Stored data entries:
§
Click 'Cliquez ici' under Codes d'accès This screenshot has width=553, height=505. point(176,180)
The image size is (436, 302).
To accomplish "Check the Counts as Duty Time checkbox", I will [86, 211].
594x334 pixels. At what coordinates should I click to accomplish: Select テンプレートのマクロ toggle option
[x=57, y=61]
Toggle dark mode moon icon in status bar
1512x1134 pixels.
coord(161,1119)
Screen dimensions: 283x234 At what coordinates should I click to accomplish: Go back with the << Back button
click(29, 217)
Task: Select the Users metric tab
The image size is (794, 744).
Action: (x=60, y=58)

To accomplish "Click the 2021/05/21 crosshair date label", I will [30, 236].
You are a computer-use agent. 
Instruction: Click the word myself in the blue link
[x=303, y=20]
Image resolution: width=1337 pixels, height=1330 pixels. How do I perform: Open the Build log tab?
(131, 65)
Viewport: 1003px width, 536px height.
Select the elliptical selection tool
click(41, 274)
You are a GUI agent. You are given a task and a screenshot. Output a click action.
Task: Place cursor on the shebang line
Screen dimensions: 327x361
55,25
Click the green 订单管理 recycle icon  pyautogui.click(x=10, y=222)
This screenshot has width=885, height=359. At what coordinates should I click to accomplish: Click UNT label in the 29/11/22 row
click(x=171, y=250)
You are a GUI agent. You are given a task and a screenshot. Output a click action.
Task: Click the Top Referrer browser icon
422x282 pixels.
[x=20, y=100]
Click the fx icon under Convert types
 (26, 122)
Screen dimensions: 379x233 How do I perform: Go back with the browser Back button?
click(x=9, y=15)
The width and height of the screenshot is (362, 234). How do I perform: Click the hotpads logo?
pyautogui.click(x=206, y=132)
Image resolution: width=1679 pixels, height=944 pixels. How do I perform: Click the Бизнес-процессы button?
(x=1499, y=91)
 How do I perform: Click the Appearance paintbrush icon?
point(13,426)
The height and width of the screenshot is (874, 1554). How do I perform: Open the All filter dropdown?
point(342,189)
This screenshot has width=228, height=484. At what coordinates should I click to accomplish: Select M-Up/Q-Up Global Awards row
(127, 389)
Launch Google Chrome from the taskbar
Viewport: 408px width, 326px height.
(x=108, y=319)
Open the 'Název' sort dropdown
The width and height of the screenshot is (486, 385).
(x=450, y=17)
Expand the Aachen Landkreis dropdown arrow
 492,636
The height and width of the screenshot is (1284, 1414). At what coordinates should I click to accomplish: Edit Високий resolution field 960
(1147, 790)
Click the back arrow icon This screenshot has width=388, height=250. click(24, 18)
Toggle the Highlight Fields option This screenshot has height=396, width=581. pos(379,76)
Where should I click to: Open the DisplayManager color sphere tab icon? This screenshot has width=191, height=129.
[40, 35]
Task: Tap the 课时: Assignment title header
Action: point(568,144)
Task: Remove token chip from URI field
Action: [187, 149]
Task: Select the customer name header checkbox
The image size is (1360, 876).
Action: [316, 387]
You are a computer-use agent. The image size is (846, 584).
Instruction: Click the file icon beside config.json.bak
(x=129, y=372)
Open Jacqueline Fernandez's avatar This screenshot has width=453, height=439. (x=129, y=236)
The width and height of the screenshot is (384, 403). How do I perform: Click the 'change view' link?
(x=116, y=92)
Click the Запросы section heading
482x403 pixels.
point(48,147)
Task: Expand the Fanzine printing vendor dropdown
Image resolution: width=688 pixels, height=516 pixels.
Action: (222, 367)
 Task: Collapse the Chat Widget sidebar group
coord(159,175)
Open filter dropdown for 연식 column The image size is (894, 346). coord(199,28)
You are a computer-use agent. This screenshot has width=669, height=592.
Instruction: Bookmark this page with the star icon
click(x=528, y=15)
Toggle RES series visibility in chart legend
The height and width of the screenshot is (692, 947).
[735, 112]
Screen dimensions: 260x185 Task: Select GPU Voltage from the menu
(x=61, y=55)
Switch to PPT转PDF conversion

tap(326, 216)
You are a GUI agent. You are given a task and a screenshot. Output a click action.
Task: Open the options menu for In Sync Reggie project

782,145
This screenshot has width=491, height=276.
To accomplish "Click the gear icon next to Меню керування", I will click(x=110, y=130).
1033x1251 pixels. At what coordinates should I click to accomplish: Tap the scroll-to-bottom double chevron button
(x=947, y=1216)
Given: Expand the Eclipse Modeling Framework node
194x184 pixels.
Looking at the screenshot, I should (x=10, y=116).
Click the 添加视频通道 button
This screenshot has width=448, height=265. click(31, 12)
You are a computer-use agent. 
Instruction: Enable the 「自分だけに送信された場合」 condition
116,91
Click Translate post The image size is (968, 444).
§
**EXERCISE GOAL**
Take every line from the data that contains the word "checkbox".

**TASK RESPONSE**
To accomplish "Check the Counts as Duty Time checkbox", I will [86, 211].
Task: Select the customer name header checkbox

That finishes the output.